Re: [PATCH] io_uring: fix file leak on creating io ctx

From: Jens Axboe <axboe@kernel.dk>
To: Hillf Danton <hdanton@sina.com>, LKML <linux-kernel@vger.kernel.org>
Cc: io-uring@vger.kernel.org, syzkaller-bugs@googlegroups.com,
	syzbot+71c4697e27c99fddcf17@syzkaller.appspotmail.com,
	Pavel Begunkov <asml.silence@gmail.com>
Subject: Re: [PATCH] io_uring: fix file leak on creating io ctx
Date: Tue, 8 Dec 2020 08:50:56 -0700	[thread overview]
Message-ID: <439d735f-3cbb-a84e-4c43-0a6841f76615@kernel.dk> (raw)
In-Reply-To: <20201208102851.2585-1-hdanton@sina.com>

On 12/8/20 3:28 AM, Hillf Danton wrote:
> On Mon, 7 Dec 2020 09:42:21 -0700 Jens Axboe wrote:
>> On 12/7/20 1:15 AM, Hillf Danton wrote:
>>> @@ -9207,12 +9208,14 @@ err_fd:
>>>  #if defined(CONFIG_UNIX)
>>>  	ctx->ring_sock->file = file;
>>>  #endif
>>> -	if (unlikely(io_uring_add_task_file(ctx, file))) {
>>> -		file = ERR_PTR(-ENOMEM);
>>> -		goto err_fd;
>>> +	ret = io_uring_add_task_file(ctx, file);
>>> +	if (ret) {
>>> +		fput(file);
>>> +		put_unused_fd(fd);
>>> +		goto err;
>>>  	}
>>>  	fd_install(ret, file);
>>> -	return ret;
>>> +	return 0;
>>
>> You're installing the return value from io_uring_add_task_file() in the
>> fd table, and then returning '0' for the fd...
> 
> I canot find phrases to describe the stupid mistake in my patch.
> Thank you so much for pointing it out.

This one is still utterly broken, and (again) cannot have been even
tested in the most basic way. So let's focus on not how things are
phrased, but proper patch etiquette:

- Always (ALWAYS) test your patches. There's no excuse for not doing
  so, and you are blacklisting yourself and ruining your reputation
  by sending garbage that doesn't even pass basic functionality.
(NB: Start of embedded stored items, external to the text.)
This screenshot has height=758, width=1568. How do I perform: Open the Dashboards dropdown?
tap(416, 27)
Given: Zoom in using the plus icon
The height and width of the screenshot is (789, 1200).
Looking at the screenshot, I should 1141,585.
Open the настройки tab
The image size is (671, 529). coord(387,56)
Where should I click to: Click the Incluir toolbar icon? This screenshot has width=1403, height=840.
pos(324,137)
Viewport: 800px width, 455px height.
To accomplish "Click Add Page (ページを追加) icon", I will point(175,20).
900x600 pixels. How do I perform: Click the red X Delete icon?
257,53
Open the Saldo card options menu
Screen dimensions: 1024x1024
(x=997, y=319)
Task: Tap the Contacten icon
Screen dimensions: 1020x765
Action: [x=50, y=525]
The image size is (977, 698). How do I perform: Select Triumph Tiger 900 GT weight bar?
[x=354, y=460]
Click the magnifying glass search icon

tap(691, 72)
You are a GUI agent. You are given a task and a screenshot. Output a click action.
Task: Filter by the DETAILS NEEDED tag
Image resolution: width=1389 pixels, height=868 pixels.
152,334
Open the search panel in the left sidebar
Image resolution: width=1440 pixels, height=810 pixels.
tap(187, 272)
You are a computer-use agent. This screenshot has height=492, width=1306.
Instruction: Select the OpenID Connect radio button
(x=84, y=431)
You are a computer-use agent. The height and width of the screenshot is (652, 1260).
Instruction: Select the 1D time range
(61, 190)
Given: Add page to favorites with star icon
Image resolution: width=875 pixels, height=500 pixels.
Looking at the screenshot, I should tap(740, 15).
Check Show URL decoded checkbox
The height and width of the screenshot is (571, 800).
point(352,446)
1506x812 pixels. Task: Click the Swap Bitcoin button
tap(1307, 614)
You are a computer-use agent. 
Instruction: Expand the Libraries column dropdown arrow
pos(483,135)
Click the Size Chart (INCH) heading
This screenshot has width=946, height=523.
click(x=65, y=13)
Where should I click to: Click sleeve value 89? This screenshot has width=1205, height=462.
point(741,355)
- If something isn't tested at all, make it VERY clear that this is
  the case. Generally that's done by putting RFC in there and also
  stating that this is just for discussion, it's not a patch that
  is proposed for inclusion.

- Slow down! I see you sent a patch 10 min after this one, with no
  extra notice in there why that was the case. It's clearly because
  you figured out that this hasty send was bad.

I'd really like to get this in for 5.10, but I'd almost feel better
just redoing the patch myself to ensure it doesn't have other silly
errors in there. Don't put yourself in that position.

> @@ -9207,12 +9208,14 @@ err_fd:
>  #if defined(CONFIG_UNIX)
>  	ctx->ring_sock->file = file;
>  #endif
> -	if (unlikely(io_uring_add_task_file(ctx, file))) {
> -		file = ERR_PTR(-ENOMEM);
> -		goto err_fd;
> +	ret = io_uring_add_task_file(ctx, file);
> +	if (ret) {
> +		fput(file);
> +		put_unused_fd(fd);
> +		goto err;
>  	}
> -	fd_install(ret, file);
> -	return ret;
> +	fd_install(fd, file);
> +	return 0;

You're still returning '0' for the fd. 

-- 
Jens Axboe